Commercial airplanes, however, unlike automobiles, employ two brake pedals and can have 3000 psi available for braking, which can cause failure of the tires and wheels of the airplane if the application of the breaking force is not controlled. Therefore, as the operator or pilot depresses the brake pedals and the pedals rotate to various positions, each position of the pedal has a resultant pedal push back force which corresponds to hydraulic pressure being applied at the brakes. This push back force indicates to the operator or pilot how much braking force is being applied to the tires.
Currently, the aforementioned testing of the pedal position is accomplished via a multi-step procedure which includes attaching instrumentation to each of the brake pedals. This instrumentation is commonly referred to as a load cell and provides a read out of the force, in terms of pounds, being applied to the pedals and it also indicates the position of the pedals in terms of degrees which corresponds to the applied braking force at the tires. Also, each load cell typically operates in conjunction with an electrical box which provides a readout for each parameter identified above.
Next, operator or pilot force or pressure is applied to the load cells and hence to the brake pedals. This is currently accomplished manually by employing a person, usually a functional test mechanic, to simulate a pilot manually depressing the load cells and thus the brake pedals of the commercial aircraft being tested. While pressure from the operators foot is applied to the load cells attached to the pedals, the functional test mechanic interprets the data displayed by the electrical boxes. The brake system then is adjusted accordingly.
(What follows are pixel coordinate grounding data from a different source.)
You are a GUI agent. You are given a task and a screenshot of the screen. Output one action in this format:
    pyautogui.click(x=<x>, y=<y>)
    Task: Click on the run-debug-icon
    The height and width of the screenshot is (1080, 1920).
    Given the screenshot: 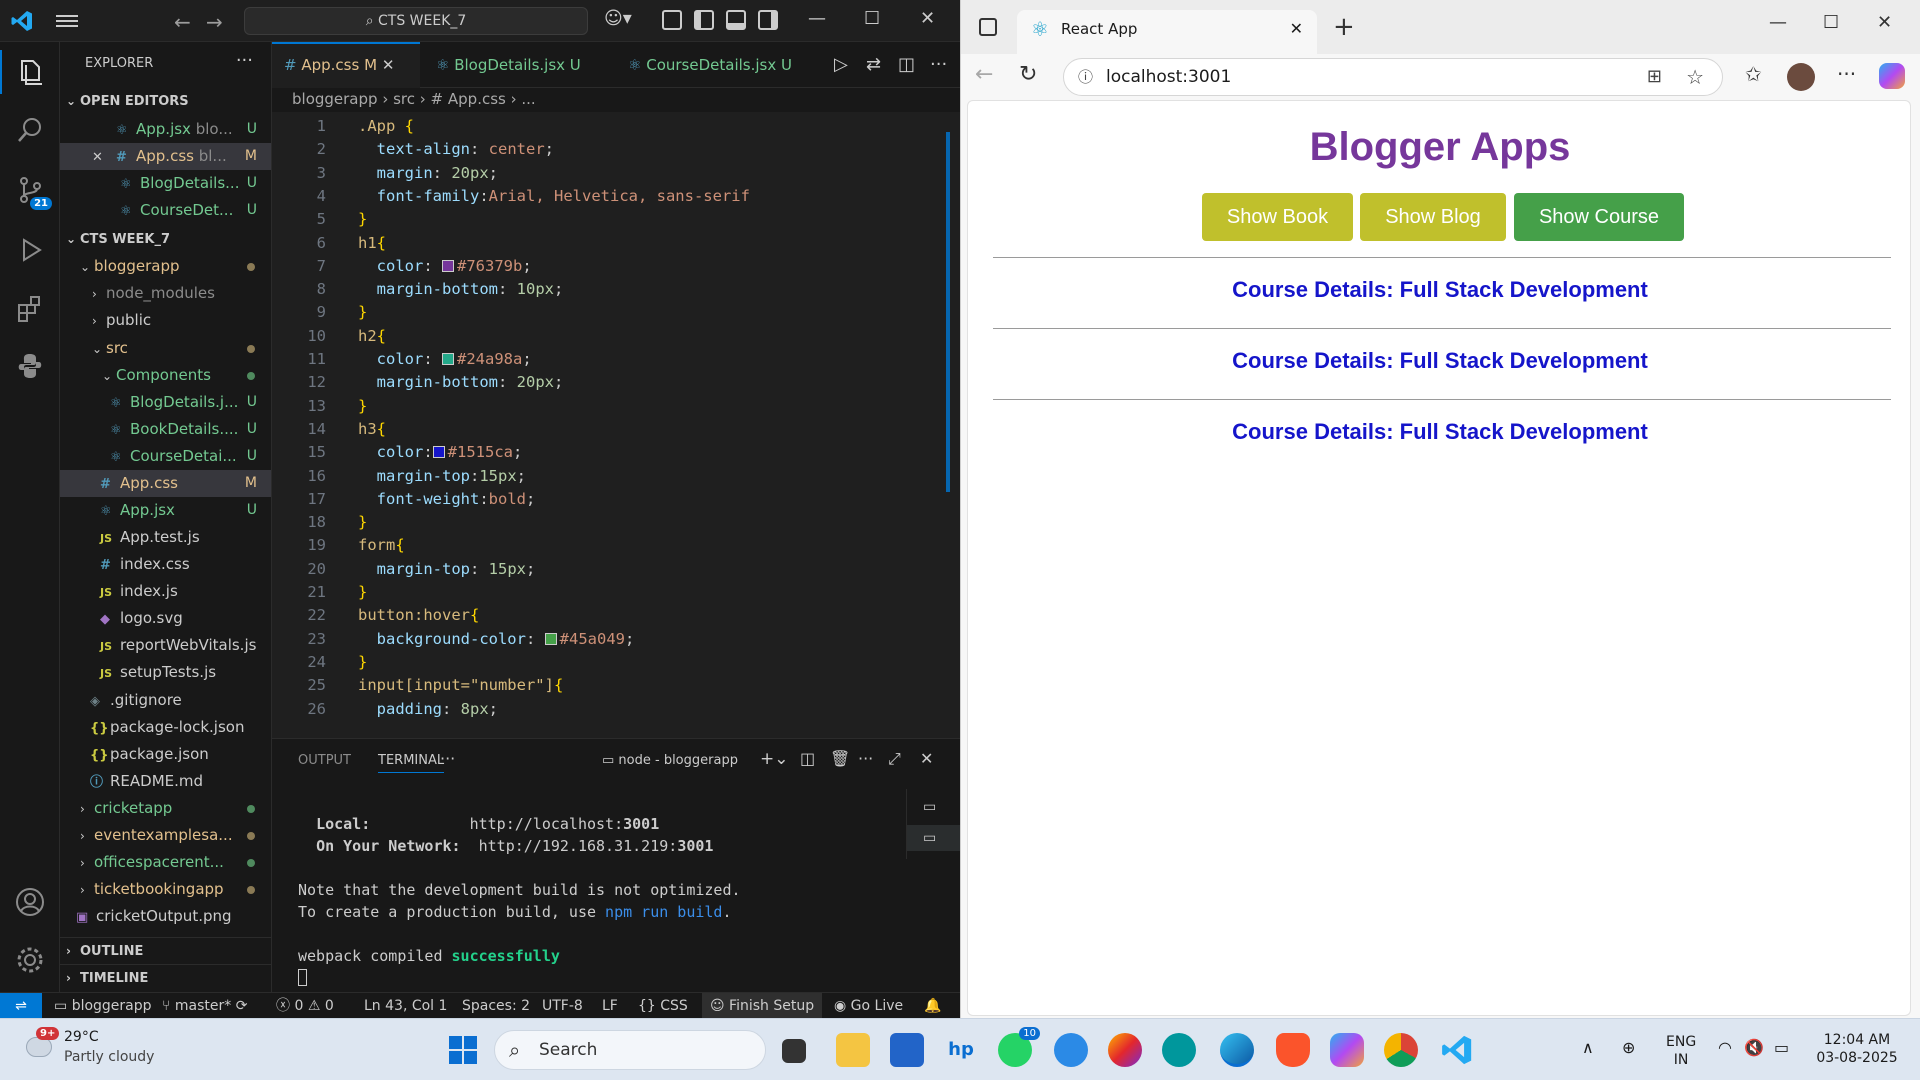 What is the action you would take?
    pyautogui.click(x=30, y=250)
The aforementioned testing procedure has drawbacks however, because the procedure can be time consuming in terms of man hours, requiring multiple people to perform the various tasks. The procedure is also physically demanding.
The pedal forces that are reproduced are typically around 80-90 pounds at the upper end, and the operator usually has to sustain this pressure for 2-3 minutes while the brake system is adjusted. This duration of time can approach ten minutes or longer, depending the type and extent of adjustment required. As a result, the operator oftentimes becomes fatigued and his or her legs begin to quiver, causing the values indicated on the electrical boxes to vary and become imprecise due to the application of inconsistent or non-constant foot pressure. The mechanic adjusting the brake pressure at the tires is then continually chasing the required values.
Accordingly, there is a need in the art to provide an apparatus and method that allows for the efficient, precise functional testing for pedal operated systems such as brake systems and the like, that is ergonomic and less fatiguing.